SGS International, Inc. is the parent company of Southern Graphic Systems, Inc., a global leader in the digital imaging and communications industry offering design-to-print graphic services to the international consumer products packaging market.

Conference Call Notification

SGS International, Inc., will hold a teleconference at 10:30 AM EST on November 13, 2006. Please dial (1-800-374-0624) in the USA or (1-7066347233) internationally to access the call. The conference ID number is 4001383.

Please contact Jim Dahmus, CFO of SGS, at 502-634-5295 if you have any questions about this release.
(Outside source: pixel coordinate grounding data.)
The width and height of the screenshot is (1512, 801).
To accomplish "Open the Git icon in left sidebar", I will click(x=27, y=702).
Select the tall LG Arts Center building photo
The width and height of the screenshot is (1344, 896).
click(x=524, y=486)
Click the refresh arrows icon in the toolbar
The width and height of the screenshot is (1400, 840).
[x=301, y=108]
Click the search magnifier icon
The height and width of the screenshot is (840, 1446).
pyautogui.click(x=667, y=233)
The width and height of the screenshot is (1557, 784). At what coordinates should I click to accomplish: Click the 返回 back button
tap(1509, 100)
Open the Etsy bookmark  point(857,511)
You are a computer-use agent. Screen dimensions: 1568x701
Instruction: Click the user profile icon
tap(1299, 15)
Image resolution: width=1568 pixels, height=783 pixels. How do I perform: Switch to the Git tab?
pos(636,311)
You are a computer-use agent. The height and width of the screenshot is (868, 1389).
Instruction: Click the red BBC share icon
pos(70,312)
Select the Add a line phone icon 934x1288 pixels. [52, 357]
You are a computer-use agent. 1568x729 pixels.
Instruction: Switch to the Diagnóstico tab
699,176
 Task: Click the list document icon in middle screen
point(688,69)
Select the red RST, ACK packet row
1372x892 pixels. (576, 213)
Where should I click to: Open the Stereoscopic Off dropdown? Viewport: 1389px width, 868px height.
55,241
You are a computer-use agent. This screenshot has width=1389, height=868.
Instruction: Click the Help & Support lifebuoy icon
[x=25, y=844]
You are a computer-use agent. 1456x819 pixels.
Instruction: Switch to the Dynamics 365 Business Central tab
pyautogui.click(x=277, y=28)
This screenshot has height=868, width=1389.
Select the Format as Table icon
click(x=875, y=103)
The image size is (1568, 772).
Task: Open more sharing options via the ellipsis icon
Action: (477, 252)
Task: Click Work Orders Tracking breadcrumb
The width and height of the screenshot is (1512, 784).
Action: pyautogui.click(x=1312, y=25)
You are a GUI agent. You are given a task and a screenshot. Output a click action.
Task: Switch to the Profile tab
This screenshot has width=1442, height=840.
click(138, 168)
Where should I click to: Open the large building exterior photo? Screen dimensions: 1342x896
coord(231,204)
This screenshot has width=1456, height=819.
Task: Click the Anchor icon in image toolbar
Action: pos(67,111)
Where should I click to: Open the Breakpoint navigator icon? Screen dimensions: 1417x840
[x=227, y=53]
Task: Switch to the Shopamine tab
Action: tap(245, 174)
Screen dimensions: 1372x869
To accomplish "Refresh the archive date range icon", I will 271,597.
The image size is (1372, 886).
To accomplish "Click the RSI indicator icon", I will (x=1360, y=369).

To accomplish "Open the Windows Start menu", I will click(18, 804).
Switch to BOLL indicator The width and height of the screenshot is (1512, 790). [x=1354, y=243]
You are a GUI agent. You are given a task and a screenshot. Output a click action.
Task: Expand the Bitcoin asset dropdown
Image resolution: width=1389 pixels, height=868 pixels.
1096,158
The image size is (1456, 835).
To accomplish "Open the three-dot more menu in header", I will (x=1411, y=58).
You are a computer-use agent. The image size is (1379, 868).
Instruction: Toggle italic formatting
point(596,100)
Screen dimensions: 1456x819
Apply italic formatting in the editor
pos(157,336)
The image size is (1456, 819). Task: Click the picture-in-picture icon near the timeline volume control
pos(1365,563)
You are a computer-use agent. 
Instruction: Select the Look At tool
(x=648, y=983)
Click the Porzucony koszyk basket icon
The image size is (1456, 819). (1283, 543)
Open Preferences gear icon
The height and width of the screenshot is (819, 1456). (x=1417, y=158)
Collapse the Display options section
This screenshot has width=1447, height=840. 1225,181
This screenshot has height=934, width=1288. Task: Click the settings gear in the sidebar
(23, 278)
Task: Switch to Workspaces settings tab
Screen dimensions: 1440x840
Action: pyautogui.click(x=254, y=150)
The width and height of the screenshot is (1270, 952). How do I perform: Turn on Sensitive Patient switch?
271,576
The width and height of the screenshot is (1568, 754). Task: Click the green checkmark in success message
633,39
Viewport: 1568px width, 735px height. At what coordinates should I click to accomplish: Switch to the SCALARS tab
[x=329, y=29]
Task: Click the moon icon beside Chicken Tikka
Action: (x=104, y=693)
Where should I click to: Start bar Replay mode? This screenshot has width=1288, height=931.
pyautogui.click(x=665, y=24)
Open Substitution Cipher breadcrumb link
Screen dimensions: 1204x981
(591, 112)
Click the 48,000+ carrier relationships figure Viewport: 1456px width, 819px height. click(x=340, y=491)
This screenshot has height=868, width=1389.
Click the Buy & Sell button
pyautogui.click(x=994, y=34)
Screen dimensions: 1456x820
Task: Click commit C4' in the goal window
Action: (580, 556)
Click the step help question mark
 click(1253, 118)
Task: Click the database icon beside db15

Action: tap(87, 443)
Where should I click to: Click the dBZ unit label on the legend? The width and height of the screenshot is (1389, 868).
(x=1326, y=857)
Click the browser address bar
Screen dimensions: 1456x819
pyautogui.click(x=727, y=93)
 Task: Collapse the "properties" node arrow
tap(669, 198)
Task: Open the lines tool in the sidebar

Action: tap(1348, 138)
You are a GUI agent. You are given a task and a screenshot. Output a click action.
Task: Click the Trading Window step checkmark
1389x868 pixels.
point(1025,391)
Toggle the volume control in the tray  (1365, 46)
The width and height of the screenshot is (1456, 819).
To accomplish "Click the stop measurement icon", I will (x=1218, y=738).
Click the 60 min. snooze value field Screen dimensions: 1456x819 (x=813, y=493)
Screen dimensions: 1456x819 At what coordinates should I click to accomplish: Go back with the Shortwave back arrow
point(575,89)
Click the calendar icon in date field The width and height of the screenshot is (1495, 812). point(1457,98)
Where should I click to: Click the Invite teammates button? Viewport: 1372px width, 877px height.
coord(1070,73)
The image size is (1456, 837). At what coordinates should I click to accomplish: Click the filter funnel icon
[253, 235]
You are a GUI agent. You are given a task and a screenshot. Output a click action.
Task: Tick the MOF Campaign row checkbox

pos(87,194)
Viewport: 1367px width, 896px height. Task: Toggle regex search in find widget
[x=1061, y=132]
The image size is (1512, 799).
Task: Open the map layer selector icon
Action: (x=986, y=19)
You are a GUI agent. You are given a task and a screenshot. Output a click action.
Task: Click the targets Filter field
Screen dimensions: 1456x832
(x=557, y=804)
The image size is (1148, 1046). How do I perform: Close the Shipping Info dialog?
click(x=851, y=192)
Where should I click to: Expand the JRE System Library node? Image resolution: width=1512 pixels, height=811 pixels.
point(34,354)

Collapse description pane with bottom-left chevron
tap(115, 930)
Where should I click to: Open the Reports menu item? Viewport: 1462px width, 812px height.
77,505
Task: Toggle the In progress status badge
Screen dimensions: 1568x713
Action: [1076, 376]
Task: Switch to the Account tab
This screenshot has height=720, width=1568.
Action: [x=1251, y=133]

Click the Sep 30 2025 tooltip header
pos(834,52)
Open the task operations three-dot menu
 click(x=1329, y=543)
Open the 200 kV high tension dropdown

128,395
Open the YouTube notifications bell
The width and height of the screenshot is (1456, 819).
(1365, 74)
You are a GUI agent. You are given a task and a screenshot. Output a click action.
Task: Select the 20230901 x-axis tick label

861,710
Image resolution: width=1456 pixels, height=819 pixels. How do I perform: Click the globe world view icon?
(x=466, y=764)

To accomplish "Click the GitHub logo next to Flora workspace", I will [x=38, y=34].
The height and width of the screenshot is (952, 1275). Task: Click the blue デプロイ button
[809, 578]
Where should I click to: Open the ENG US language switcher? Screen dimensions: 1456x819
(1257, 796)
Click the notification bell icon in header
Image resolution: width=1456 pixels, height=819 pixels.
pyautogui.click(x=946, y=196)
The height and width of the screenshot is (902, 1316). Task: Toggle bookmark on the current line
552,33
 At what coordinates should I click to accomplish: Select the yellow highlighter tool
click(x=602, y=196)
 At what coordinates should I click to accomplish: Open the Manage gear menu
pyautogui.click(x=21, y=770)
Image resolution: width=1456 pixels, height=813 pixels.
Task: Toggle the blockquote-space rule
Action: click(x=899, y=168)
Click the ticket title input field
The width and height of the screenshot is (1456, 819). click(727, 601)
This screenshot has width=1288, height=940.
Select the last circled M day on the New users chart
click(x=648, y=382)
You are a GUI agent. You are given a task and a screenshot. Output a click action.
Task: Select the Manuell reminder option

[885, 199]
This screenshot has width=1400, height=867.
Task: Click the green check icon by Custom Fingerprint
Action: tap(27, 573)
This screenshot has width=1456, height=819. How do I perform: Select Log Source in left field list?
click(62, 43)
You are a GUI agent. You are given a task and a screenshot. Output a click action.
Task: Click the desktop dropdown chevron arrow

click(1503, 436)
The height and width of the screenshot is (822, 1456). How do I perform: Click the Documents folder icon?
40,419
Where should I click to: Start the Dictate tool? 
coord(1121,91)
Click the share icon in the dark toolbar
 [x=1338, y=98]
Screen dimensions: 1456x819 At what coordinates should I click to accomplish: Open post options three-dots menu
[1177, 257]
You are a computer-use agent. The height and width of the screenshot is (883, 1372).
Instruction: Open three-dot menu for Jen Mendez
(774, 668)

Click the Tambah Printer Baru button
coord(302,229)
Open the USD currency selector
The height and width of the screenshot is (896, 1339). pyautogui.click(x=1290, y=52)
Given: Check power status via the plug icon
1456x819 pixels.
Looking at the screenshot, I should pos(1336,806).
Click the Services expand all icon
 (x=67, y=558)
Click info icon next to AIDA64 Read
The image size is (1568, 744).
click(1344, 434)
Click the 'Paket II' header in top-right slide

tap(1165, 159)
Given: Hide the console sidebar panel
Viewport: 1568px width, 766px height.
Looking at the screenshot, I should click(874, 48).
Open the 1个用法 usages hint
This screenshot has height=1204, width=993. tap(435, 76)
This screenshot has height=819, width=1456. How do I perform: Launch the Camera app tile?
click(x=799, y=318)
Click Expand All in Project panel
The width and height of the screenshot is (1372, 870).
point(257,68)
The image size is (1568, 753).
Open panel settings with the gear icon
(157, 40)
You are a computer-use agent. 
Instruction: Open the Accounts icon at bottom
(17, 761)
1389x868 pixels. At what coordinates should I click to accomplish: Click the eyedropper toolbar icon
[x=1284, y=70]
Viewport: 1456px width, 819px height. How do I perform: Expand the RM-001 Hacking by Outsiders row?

This press release contains forward-looking information. These statements reflect management's expectations, estimates and assumptions, based on information available at the time of the statement. Forward-looking statements include, but are not limited to, statements regarding future events, plans, goals, objectives, and expectations. The words "anticipate," "believe,' "estimate," "expect," "plan," "intend," "likely," "will," "should," and similar expressions are intended to identify forward-looking statements. Forward-looking statements are not guarantees of future performance and involve risks, uncertainties and other factors, which may cause our actual results, performance or achievements to be materially different from any future results, performance or achievements expressed or implied by those statements. Factors that could cause actual results to differ materially from those in the forward-looking statem ents include; loss of existing customers and/or failure to acquire new customers; graphic products industry trends, including greater than anticipated pricing pressures, product and service rates and factors affecting supply and demand; and our ability to execute our business plan, including the costs of and ability to integrate acquisitions; as well as other risk factors summarized in SGS International, Inc.'s filings with the Securities and Exchange Commission. We undertake no obligation to publicly update or revise any forward-looking statements to reflect changed assumptions, the occurrence of anticipated or unanticipated events, or changes to future results over time.